(Entries taken from a collection)
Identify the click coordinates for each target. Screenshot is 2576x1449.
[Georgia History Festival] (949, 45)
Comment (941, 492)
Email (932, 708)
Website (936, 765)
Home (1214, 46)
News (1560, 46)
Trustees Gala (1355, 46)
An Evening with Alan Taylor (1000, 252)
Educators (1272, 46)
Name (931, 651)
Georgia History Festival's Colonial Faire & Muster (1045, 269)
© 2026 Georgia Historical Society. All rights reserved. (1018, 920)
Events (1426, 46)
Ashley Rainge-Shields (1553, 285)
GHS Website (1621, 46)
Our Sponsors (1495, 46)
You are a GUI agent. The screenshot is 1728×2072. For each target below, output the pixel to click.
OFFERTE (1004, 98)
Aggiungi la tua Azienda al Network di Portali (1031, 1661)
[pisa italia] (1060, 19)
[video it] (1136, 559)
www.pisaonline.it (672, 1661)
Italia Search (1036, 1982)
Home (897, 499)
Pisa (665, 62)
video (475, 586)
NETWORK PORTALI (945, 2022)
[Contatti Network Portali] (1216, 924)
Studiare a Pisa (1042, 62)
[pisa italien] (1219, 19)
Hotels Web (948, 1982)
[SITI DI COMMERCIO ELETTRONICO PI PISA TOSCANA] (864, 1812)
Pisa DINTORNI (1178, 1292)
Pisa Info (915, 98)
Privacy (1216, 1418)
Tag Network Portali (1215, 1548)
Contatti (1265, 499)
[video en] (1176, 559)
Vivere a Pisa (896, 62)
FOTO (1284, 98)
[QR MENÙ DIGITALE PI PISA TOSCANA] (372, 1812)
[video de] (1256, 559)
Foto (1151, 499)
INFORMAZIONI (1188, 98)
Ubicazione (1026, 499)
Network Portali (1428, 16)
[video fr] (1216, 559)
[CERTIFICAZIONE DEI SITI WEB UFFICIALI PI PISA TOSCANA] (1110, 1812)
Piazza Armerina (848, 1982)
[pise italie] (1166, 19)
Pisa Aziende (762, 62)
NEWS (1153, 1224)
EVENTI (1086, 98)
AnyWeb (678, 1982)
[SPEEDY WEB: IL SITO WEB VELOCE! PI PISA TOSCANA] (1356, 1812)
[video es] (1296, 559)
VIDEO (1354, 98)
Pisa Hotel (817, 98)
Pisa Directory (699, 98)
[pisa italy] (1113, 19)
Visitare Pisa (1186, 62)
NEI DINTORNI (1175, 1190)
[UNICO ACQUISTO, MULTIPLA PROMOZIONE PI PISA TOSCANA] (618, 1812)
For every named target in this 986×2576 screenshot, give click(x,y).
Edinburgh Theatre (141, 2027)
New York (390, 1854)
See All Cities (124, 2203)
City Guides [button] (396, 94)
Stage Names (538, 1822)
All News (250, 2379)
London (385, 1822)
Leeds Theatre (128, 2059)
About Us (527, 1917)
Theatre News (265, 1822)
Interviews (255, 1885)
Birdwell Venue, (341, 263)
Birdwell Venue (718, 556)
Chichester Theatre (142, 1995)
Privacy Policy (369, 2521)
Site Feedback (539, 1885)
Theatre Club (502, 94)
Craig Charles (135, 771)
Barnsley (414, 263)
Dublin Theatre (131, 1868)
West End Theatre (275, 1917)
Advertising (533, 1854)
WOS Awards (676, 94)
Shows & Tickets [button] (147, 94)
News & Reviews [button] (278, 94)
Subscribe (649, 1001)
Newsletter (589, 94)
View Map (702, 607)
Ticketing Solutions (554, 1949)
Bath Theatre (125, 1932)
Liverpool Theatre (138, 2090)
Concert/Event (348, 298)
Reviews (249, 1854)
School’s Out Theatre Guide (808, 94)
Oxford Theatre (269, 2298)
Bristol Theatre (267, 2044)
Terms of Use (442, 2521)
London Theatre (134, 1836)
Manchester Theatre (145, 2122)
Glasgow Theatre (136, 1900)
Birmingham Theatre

Instructions for the task: Your task is to restate all of the records above word for word.

Task solution:
Identify the click coordinates for each target. Screenshot is 2576x1449.
[Georgia History Festival] (949, 45)
Comment (941, 492)
Email (932, 708)
Website (936, 765)
Home (1214, 46)
News (1560, 46)
Trustees Gala (1355, 46)
An Evening with Alan Taylor (1000, 252)
Educators (1272, 46)
Name (931, 651)
Georgia History Festival's Colonial Faire & Muster (1045, 269)
© 2026 Georgia Historical Society. All rights reserved. (1018, 920)
Events (1426, 46)
Ashley Rainge-Shields (1553, 285)
GHS Website (1621, 46)
Our Sponsors (1495, 46)
You are a GUI agent. The screenshot is 1728×2072. For each target below, output the pixel to click.
OFFERTE (1004, 98)
Aggiungi la tua Azienda al Network di Portali (1031, 1661)
[pisa italia] (1060, 19)
[video it] (1136, 559)
www.pisaonline.it (672, 1661)
Italia Search (1036, 1982)
Home (897, 499)
Pisa (665, 62)
video (475, 586)
NETWORK PORTALI (945, 2022)
[Contatti Network Portali] (1216, 924)
Studiare a Pisa (1042, 62)
[pisa italien] (1219, 19)
Hotels Web (948, 1982)
[SITI DI COMMERCIO ELETTRONICO PI PISA TOSCANA] (864, 1812)
Pisa DINTORNI (1178, 1292)
Pisa Info (915, 98)
Privacy (1216, 1418)
Tag Network Portali (1215, 1548)
Contatti (1265, 499)
[video en] (1176, 559)
Vivere a Pisa (896, 62)
FOTO (1284, 98)
[QR MENÙ DIGITALE PI PISA TOSCANA] (372, 1812)
[video de] (1256, 559)
Foto (1151, 499)
INFORMAZIONI (1188, 98)
Ubicazione (1026, 499)
Network Portali (1428, 16)
[video fr] (1216, 559)
[CERTIFICAZIONE DEI SITI WEB UFFICIALI PI PISA TOSCANA] (1110, 1812)
Piazza Armerina (848, 1982)
[pise italie] (1166, 19)
Pisa Aziende (762, 62)
NEWS (1153, 1224)
EVENTI (1086, 98)
AnyWeb (678, 1982)
[SPEEDY WEB: IL SITO WEB VELOCE! PI PISA TOSCANA] (1356, 1812)
[video es] (1296, 559)
VIDEO (1354, 98)
Pisa Hotel (817, 98)
Pisa Directory (699, 98)
[pisa italy] (1113, 19)
Visitare Pisa (1186, 62)
NEI DINTORNI (1175, 1190)
[UNICO ACQUISTO, MULTIPLA PROMOZIONE PI PISA TOSCANA] (618, 1812)
For every named target in this 986×2576 screenshot, give click(x,y).
Edinburgh Theatre (141, 2027)
New York (390, 1854)
See All Cities (124, 2203)
City Guides [button] (396, 94)
Stage Names (538, 1822)
All News (250, 2379)
London (385, 1822)
Leeds Theatre (128, 2059)
About Us (527, 1917)
Theatre News (265, 1822)
Interviews (255, 1885)
Birdwell Venue, (341, 263)
Birdwell Venue (718, 556)
Chichester Theatre (142, 1995)
Privacy Policy (369, 2521)
Site Feedback (539, 1885)
Theatre Club (502, 94)
Craig Charles (135, 771)
Barnsley (414, 263)
Dublin Theatre (131, 1868)
West End Theatre (275, 1917)
Advertising (533, 1854)
WOS Awards (676, 94)
Shows & Tickets [button] (147, 94)
News & Reviews [button] (278, 94)
Subscribe (649, 1001)
Newsletter (589, 94)
View Map (702, 607)
Ticketing Solutions (554, 1949)
Bath Theatre (125, 1932)
Liverpool Theatre (138, 2090)
Concert/Event (348, 298)
Reviews (249, 1854)
School’s Out Theatre Guide (808, 94)
Oxford Theatre (269, 2298)
Bristol Theatre (267, 2044)
Terms of Use (442, 2521)
London Theatre (134, 1836)
Manchester Theatre (145, 2122)
Glasgow Theatre (136, 1900)
Birmingham Theatre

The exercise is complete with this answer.